Inaugurazione giovedì 16 febbraio 2012, ore 17.00

Nel progetto Iride, Vania Comoretti analizza la parte dell’occhio che più di tutte vanta una letteratura scientifica, filosofica, esoterica, di grande importanza. Nella sua ricerca, Comoretti attraversa le considerazioni che dell’iride vengono esposte dalla mitologia greca fino ad arrivare alle aberranti misurazioni antropometriche e fisiognomiche operate dal nazismo con i suoi terribili esperimenti, passando per l’illuminista Voltaire. Ma è soltanto una prefazione, un viaggio culturale dentro un mondo che affascina l’artista per motivi personali, formali, etici ed estetici. L’interesse di Comoretti per la piccolissima porzione del corpo che è l’iride nasce da una vicenda personale che viene fatta immediatamente slittare verso un quadro più ampio volto a rendere visibili alcuni legami (di sangue e genetici) che si perpetuano attraverso questa quasi invisibile eppure fondamentale parte dell’occhio. L’iride si perpetua all’interno delle generazioni di una stessa famiglia. Per Comoretti essa identifica “il luogo di appartenenza delle persone”.

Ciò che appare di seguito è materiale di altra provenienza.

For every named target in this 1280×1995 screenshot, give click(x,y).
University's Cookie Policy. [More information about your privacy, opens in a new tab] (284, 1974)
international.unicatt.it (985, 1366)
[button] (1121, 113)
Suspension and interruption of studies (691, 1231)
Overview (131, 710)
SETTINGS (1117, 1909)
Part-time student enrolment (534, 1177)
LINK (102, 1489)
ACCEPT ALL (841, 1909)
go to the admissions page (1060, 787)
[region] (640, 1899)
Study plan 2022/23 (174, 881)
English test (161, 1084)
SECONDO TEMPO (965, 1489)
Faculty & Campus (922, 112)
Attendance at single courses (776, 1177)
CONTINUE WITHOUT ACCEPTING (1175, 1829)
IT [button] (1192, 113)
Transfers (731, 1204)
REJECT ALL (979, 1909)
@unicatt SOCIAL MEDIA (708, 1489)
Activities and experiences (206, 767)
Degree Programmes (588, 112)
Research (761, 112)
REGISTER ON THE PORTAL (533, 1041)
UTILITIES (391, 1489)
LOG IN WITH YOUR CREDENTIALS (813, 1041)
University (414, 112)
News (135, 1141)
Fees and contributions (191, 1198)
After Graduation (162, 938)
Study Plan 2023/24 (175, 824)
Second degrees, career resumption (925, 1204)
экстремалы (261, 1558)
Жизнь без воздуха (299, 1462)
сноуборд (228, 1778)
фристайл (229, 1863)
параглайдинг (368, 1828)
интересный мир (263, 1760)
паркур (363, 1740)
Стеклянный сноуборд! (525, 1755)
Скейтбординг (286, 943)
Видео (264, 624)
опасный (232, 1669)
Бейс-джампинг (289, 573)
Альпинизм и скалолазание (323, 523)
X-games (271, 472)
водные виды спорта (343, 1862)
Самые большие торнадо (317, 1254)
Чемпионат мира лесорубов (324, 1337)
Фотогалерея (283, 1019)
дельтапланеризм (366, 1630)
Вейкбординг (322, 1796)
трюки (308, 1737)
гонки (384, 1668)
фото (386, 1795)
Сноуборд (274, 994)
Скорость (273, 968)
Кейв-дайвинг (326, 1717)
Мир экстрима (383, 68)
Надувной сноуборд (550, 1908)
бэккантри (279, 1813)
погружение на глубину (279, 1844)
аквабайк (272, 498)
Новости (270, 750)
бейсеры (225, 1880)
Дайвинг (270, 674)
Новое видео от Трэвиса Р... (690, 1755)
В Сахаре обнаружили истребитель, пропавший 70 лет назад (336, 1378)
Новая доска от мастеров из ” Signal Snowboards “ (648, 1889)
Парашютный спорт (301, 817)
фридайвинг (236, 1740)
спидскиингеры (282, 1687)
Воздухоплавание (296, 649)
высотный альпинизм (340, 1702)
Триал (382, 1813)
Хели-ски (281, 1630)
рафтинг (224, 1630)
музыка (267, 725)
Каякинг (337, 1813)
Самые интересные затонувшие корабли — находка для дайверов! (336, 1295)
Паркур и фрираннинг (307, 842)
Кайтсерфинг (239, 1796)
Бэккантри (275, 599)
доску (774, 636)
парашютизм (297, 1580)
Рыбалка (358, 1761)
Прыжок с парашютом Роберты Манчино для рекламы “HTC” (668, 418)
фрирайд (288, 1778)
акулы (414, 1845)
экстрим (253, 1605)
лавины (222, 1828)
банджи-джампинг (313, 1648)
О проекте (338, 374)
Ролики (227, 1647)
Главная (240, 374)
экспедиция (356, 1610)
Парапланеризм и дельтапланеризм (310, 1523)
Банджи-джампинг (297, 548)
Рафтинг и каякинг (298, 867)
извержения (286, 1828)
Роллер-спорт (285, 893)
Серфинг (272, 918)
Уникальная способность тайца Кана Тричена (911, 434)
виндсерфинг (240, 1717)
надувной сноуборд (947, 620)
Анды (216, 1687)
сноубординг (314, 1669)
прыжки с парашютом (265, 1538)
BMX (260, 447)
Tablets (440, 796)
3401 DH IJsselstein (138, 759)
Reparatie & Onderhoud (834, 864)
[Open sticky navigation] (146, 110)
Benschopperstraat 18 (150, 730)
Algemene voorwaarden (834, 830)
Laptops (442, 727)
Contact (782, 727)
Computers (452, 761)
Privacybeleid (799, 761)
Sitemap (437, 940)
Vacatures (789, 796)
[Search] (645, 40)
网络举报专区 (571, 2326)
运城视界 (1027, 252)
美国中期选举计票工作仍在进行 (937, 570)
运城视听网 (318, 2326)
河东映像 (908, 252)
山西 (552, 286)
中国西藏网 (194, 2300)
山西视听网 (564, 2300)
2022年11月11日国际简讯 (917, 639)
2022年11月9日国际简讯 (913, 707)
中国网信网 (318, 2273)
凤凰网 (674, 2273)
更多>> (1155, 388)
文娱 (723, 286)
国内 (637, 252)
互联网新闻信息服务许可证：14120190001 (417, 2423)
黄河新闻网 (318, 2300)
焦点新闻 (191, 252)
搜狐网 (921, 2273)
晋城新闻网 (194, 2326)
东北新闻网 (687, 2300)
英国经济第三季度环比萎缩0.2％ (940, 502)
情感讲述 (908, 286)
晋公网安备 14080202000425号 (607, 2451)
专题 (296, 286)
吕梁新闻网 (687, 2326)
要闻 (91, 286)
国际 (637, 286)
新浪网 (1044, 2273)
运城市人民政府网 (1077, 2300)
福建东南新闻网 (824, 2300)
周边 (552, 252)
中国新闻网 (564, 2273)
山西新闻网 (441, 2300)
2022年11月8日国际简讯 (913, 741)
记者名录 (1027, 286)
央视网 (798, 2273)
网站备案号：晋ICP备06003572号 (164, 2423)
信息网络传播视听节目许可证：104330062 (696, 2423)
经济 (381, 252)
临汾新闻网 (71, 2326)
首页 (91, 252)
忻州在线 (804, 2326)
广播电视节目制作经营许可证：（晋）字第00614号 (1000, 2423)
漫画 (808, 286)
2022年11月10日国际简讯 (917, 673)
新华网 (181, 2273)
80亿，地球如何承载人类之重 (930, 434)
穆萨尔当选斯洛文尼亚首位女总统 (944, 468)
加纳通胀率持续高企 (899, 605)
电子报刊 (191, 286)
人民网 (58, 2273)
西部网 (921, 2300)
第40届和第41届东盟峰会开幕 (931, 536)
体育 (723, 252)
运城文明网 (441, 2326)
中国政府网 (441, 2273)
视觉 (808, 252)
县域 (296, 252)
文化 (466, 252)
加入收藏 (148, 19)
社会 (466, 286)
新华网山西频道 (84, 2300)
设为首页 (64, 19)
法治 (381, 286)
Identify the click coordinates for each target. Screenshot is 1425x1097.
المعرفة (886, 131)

I ritratti sono occhi che forniscono sguardi, che le opere restituiscono allo spettatore, in un gioco di “mise en abime“ per cui l’opera guarda colui che la guarda. “Dell’iride – sostiene Comoretti – m’interessa anche il suo rapporto con le linee della pelle che la contengono, come se la possibilità di contenimento e di apertura delle palpebre restituissero il passaggio tra l’individuo e l’esterno”. In questo modo l’iride diviene il centro di un incontro con l’universo, diviene il centro della vista e dello sguardo sulle cose. Attraverso il ritratto dell’iride l’artista riporta l’attenzione al grado zero dell’arte, a quella condizione di possibilità del vedere che è l’organo della vista al quale tanta scienza e tanta filosofia del passato hanno dedicato attenzione, ritenendo l’occhio uno degli organi preponderanti per la conoscenza e la speculazione.

Nel polittico After Comoretti ritrae l’iride dei familiari, poi quella di amici e persone che hanno un legame con lei e tra loro. In questo modo l’artista traccia una sorta di sguardo collettivo, portandoci nelle profondità di un’anima, il cui specchio appunto è l’organo della vista. Passando dal ritratto del volto a quello dell’iride delle persone che ruotano attorno al proprio universo intimo, Comoretti utilizza un procedimento di ingrandimento e di focalizzazione del dettaglio, portando in luce il particolare per studiarne il colore, la luce, la brillantezza, la tessitura biologica. Così facendo Comoretti usa l’idea dello “studio” antico, dello schizzo preparatore, che nel disegno antico accoglieva su uno stesso foglio varie pose del capo e dettagli espressivi. E così facendo traccia una bio-logia, una logica del bios, del corpo organico che nella sua configurazione può diventare scrittura, geroglifico, perfino simbolo.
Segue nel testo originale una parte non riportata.